O QUE SE PEDE: Desloque em 59 unidades cada número das coordenadas nas linhas do material abaixo, começando pela linha que contém "Hochschulen (837, 301)" e seguindo até a linha que contém "Impressum (831, 516)", ambas incluídas. Reescreva somente essas linhas, por inteiro, já com os novos valores.
━━━━━ REGISTROS DE DADOS
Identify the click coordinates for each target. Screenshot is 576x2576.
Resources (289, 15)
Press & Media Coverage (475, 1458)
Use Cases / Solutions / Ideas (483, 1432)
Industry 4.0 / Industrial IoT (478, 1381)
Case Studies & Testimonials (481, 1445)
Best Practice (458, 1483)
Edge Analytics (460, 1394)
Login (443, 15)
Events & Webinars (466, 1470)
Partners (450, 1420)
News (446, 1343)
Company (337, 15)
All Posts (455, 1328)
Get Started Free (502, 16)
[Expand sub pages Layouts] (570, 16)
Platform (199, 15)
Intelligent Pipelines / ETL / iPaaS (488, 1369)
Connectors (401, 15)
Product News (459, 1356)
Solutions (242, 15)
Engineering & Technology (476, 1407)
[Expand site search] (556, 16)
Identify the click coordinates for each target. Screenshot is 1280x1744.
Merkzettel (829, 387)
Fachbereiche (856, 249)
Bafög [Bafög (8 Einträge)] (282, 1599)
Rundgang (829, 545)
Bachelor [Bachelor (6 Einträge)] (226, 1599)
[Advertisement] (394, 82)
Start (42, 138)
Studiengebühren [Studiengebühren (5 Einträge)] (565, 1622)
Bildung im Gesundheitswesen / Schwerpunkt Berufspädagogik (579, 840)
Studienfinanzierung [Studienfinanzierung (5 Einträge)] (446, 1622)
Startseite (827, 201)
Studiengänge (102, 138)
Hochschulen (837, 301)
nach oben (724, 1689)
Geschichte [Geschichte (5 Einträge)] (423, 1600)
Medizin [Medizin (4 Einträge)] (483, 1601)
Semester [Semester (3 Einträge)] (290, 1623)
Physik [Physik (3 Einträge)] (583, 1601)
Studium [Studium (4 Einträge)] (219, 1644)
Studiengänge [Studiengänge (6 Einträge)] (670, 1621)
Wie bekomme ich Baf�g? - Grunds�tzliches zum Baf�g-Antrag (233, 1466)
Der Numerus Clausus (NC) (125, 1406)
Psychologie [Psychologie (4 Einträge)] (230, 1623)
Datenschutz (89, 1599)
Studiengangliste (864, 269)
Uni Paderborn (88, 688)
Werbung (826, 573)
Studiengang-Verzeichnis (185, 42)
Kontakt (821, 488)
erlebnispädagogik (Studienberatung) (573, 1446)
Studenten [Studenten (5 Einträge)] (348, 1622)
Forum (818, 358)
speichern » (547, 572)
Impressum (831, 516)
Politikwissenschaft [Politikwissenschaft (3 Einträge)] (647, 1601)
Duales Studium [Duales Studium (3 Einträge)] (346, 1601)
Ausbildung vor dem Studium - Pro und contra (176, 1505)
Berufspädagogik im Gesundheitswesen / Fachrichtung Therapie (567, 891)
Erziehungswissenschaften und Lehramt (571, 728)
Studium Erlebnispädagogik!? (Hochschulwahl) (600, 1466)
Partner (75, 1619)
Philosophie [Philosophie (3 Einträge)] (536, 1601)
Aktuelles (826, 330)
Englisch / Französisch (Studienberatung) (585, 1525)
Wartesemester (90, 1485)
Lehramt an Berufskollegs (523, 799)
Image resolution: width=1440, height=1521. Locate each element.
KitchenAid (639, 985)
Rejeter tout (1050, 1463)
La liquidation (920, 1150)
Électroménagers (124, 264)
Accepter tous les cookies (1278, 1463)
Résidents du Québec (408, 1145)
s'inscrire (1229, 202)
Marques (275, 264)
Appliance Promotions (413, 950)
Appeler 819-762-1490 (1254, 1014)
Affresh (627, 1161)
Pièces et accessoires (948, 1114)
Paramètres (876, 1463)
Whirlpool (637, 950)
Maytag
━━━━━━━━━━
RESPOSTA FINAL:
Hochschulen (896, 360)
nach oben (783, 1748)
Geschichte [Geschichte (5 Einträge)] (482, 1659)
Medizin [Medizin (4 Einträge)] (542, 1660)
Semester [Semester (3 Einträge)] (349, 1682)
Physik [Physik (3 Einträge)] (642, 1660)
Studium [Studium (4 Einträge)] (278, 1703)
Studiengänge [Studiengänge (6 Einträge)] (729, 1680)
Wie bekomme ich Baf�g? - Grunds�tzliches zum Baf�g-Antrag (292, 1525)
Der Numerus Clausus (NC) (184, 1465)
Psychologie [Psychologie (4 Einträge)] (289, 1682)
Datenschutz (148, 1658)
Studiengangliste (923, 328)
Uni Paderborn (147, 747)
Werbung (885, 632)
Studiengang-Verzeichnis (244, 101)
Kontakt (880, 547)
erlebnispädagogik (Studienberatung) (632, 1505)
Studenten [Studenten (5 Einträge)] (407, 1681)
Forum (877, 417)
speichern » (606, 631)
Impressum (890, 575)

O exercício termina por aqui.